Timeline of K-Pop on U.S. TV, in Honor of BTS Attending Billboard Music Awards

Jessica Xie


K-pop has made its mark on American mainstream television over the past decade.

On Sunday, BTS will be red-carpet-ready at the Billboard Music Awards. The first-ever K-pop act to be nominated for a BBMA, the boy band is a contender in the top social artist category. Being up for the fan-vote-driven award is no surprise, since the septet has the third longest run at No. 1 on Billboard's Social 50 chart, coming in second only to Taylor Swift and Justin Bieber.

BTS’ attendance at the BBMAs -- which will air live Sunday on ABC at 8 p.m. ET/5 p.m. PT -- marks the first time any Korean act will appear at an American music awards ceremony where they’re up for an award.
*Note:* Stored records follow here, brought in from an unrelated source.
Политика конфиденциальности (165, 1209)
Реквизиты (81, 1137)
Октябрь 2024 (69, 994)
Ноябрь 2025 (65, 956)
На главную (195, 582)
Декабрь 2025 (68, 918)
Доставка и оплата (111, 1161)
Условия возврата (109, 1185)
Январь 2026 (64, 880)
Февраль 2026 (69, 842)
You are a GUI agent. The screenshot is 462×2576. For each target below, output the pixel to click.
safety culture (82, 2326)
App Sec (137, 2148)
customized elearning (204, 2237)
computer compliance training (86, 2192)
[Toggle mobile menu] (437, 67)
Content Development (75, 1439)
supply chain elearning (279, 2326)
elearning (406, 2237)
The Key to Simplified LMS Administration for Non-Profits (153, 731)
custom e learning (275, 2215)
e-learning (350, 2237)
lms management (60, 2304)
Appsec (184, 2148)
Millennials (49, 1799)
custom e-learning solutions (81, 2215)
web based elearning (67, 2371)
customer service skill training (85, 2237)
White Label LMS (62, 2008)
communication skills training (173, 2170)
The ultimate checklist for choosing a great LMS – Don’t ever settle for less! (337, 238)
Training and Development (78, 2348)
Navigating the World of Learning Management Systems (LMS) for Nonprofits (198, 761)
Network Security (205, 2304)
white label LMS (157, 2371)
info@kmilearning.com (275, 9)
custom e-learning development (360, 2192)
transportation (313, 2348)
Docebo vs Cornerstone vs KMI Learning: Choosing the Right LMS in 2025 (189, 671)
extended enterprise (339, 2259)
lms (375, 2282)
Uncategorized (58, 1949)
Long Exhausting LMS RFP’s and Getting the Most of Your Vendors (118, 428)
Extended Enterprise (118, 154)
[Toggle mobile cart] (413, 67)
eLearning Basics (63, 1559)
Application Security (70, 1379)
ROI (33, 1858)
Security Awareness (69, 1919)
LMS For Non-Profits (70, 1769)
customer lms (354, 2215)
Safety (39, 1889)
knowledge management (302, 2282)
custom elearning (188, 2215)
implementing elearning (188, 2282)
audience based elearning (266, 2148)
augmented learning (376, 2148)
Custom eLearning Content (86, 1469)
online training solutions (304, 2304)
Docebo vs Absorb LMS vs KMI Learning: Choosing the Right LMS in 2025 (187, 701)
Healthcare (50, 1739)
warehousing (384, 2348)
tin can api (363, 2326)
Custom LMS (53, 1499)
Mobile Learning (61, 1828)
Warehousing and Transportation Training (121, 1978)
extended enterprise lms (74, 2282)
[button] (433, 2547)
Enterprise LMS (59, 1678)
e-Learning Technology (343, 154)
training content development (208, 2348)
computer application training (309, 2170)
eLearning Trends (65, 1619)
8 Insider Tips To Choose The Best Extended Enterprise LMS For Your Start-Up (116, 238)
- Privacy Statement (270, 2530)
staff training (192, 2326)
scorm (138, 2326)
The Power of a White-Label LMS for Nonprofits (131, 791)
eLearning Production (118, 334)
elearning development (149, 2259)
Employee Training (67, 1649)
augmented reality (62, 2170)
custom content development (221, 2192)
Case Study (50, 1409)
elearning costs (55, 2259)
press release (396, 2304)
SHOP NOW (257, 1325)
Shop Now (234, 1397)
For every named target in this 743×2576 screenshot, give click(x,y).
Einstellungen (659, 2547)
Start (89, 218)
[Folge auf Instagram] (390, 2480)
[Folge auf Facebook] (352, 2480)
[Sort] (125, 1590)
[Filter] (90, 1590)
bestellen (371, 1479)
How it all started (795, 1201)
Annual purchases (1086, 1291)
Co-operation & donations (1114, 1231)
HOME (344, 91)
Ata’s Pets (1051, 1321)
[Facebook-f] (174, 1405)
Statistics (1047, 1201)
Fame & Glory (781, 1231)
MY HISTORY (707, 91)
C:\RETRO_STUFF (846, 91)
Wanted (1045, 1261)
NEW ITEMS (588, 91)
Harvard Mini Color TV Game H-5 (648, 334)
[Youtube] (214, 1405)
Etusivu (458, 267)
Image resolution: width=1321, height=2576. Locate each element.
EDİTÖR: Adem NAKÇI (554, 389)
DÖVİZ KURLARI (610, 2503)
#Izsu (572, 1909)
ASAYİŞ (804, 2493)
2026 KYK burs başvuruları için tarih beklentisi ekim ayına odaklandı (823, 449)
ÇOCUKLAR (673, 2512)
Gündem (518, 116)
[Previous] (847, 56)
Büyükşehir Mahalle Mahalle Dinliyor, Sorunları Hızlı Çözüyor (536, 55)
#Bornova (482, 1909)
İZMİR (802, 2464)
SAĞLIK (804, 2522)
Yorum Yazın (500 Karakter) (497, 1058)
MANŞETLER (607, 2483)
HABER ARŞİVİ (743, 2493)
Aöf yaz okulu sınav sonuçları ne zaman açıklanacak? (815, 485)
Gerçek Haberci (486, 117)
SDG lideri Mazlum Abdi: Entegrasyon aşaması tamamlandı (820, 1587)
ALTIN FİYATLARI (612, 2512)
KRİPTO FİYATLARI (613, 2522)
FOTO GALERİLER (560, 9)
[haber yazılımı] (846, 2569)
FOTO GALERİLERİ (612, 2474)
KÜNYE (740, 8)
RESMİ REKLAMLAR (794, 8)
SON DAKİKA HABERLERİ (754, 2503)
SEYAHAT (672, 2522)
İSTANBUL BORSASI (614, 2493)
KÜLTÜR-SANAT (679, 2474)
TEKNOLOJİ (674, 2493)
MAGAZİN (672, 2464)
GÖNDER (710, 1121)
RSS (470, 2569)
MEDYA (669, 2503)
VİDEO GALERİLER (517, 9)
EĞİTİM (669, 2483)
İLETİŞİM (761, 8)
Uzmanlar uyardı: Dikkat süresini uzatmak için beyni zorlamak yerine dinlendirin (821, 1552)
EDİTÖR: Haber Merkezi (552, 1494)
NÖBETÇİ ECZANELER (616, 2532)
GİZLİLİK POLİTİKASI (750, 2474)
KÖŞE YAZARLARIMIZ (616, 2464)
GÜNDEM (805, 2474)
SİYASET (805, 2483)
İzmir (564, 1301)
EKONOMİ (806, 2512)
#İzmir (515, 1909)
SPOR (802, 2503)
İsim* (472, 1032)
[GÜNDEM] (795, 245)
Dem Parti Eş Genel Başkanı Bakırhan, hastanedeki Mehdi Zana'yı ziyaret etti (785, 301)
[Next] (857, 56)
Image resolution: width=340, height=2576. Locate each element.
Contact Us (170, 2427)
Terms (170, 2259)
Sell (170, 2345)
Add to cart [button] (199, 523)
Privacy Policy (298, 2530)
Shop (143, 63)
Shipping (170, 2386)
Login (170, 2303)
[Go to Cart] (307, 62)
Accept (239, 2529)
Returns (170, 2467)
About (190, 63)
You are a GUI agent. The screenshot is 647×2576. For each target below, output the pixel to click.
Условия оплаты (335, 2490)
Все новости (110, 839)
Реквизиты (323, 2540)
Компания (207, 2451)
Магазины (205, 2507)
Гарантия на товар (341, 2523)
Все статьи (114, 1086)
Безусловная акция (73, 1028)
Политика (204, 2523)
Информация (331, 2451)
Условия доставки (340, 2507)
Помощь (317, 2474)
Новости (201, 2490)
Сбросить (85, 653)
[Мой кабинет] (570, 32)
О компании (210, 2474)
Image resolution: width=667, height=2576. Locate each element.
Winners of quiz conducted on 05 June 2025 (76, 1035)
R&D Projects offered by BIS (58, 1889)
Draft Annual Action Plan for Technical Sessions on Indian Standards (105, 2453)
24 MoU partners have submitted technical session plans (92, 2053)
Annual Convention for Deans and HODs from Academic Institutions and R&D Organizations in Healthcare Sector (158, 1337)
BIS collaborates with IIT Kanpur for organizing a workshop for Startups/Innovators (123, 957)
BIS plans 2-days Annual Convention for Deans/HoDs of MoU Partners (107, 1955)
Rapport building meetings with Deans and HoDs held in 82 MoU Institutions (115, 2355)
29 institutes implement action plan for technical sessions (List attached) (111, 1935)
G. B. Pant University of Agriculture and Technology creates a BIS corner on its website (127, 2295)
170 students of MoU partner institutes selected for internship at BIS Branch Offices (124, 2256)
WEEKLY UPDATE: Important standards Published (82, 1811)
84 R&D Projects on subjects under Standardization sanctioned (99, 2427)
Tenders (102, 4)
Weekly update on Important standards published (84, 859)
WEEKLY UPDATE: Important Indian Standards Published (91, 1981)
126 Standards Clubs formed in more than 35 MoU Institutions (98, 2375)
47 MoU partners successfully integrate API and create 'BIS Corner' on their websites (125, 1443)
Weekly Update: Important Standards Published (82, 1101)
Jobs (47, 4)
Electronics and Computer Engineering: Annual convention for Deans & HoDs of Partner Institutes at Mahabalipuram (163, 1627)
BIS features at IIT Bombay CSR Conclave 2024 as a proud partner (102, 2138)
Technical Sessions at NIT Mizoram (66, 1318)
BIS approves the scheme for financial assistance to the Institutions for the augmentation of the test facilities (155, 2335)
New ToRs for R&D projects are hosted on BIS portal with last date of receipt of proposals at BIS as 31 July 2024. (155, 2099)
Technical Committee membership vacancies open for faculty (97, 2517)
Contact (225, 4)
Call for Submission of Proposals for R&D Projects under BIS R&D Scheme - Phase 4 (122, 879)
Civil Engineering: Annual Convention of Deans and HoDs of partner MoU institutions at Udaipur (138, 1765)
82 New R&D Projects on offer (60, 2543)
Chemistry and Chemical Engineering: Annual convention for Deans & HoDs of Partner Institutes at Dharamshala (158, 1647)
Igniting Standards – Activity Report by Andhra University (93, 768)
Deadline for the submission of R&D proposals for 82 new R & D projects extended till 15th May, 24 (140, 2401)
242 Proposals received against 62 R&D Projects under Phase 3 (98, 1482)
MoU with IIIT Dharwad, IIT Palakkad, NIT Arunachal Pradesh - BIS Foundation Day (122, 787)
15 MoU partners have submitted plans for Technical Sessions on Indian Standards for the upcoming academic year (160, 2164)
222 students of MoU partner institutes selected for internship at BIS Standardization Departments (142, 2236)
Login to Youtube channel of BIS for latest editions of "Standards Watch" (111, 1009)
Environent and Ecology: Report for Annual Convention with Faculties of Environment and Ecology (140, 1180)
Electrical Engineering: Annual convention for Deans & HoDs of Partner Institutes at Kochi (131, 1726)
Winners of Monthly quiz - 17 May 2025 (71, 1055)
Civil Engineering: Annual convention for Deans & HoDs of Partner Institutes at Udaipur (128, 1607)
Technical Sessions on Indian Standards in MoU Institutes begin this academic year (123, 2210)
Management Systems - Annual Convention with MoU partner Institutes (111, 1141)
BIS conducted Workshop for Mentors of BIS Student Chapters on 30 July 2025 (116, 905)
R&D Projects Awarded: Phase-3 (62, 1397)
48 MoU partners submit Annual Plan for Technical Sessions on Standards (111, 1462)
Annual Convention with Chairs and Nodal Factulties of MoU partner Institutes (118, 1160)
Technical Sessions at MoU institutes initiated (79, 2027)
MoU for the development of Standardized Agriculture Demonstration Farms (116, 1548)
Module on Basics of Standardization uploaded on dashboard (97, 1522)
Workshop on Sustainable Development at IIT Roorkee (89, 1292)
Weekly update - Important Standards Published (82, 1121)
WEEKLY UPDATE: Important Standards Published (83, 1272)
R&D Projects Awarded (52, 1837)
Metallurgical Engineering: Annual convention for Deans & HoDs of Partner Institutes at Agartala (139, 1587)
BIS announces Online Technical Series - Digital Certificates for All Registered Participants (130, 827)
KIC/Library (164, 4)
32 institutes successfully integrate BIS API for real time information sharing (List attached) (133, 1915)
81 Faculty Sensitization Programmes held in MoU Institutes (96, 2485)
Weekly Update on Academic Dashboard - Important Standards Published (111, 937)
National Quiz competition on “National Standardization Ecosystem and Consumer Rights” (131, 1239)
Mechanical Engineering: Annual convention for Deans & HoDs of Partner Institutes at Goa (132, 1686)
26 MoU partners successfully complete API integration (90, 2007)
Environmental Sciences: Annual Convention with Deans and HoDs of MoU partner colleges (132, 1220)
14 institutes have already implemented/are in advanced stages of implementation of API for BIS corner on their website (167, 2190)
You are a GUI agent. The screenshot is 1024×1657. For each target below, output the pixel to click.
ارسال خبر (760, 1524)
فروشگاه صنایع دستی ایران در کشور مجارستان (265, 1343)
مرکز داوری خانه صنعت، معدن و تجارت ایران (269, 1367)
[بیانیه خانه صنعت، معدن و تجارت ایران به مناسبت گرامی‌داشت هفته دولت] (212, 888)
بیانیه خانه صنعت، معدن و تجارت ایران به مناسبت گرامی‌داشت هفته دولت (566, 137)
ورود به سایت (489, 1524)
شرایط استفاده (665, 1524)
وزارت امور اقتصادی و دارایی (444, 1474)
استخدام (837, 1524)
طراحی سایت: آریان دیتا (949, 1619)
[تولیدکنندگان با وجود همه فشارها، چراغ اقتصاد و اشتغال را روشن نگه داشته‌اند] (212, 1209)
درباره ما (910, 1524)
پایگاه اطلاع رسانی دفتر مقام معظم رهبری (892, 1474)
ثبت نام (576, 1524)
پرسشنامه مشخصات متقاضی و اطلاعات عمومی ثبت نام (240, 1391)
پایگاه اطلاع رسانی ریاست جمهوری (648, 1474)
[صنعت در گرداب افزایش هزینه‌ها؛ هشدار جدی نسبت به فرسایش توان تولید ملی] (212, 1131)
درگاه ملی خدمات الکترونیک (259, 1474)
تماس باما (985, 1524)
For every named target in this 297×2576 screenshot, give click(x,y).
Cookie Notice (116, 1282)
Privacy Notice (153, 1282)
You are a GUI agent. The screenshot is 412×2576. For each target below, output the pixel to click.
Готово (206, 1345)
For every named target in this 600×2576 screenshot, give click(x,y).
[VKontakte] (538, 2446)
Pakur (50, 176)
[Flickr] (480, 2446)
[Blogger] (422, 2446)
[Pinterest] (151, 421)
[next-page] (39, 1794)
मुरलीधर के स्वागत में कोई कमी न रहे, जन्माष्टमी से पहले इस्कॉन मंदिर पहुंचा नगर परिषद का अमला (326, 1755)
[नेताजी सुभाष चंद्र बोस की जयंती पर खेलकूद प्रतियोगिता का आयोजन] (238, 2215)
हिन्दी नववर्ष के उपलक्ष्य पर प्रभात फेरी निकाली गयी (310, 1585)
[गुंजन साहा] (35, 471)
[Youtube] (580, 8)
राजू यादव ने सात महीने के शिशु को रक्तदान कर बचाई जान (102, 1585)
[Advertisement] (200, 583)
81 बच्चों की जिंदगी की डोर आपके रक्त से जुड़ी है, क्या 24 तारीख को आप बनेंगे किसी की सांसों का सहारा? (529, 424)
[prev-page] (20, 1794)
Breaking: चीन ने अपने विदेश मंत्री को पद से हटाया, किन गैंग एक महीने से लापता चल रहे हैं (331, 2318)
The boy band has broken numerous records and have the highest-ranked K-pop album on the Billboard 200, but along with their own achievements, the BBMA broadcast marks a milestone for Korean acts on American television in general. The BBMAs come after a decade of small nods -- outside of  news coverage -- to K-pop on American TV, as Korean artists have attempted to break into the U.S. market.

The first time K-pop made a major mark on American mainstream TV was in 2006, when MTV recognized the genre's growing popularity and launched MTV K on satellite TV. Though the channel went defunct in 2007, MTV K was revamped in 2010 and became a major content purveyor for K-pop in the U.S. over the next few years, organizing several live performances by K-pop acts in New York City before it, too, went silent.

2006 was a major year in general for K-pop in the U.S., since it was the year R&B and pop singer Rain was voted first place in the Time 100, the magazine’s annual poll to determine the most influential people of the year. The next year, he took first place again, beating out The Colbert Report host Stephen Colbert for the top spot. The comedian hyped up the rivalry on his show and even released a parody of a Korean R&B music video, “He’s Singing in Korean.” The pair's duel ended the following year, when Rain showed up for a surprise Dance Dance Revolution dance-off in 2008, marking the first time a K-pop singer appeared on American cable television. (Rain came in second that year, 2008, and then topped the Time 100 a third time in 2011.)

The next year, 2009, saw the Wonder Girls begin their admirable attempt at breaking into the U.S. market with appearances on The Wendy Williams Show and So You Think You Can Dance. The then-quartet would remain in the States for a while, touring as an opening act to The Jonas Brothers and releasing several English songs. Their career in the U.S. climaxed with their self-titled Teen Nick movie in 2012.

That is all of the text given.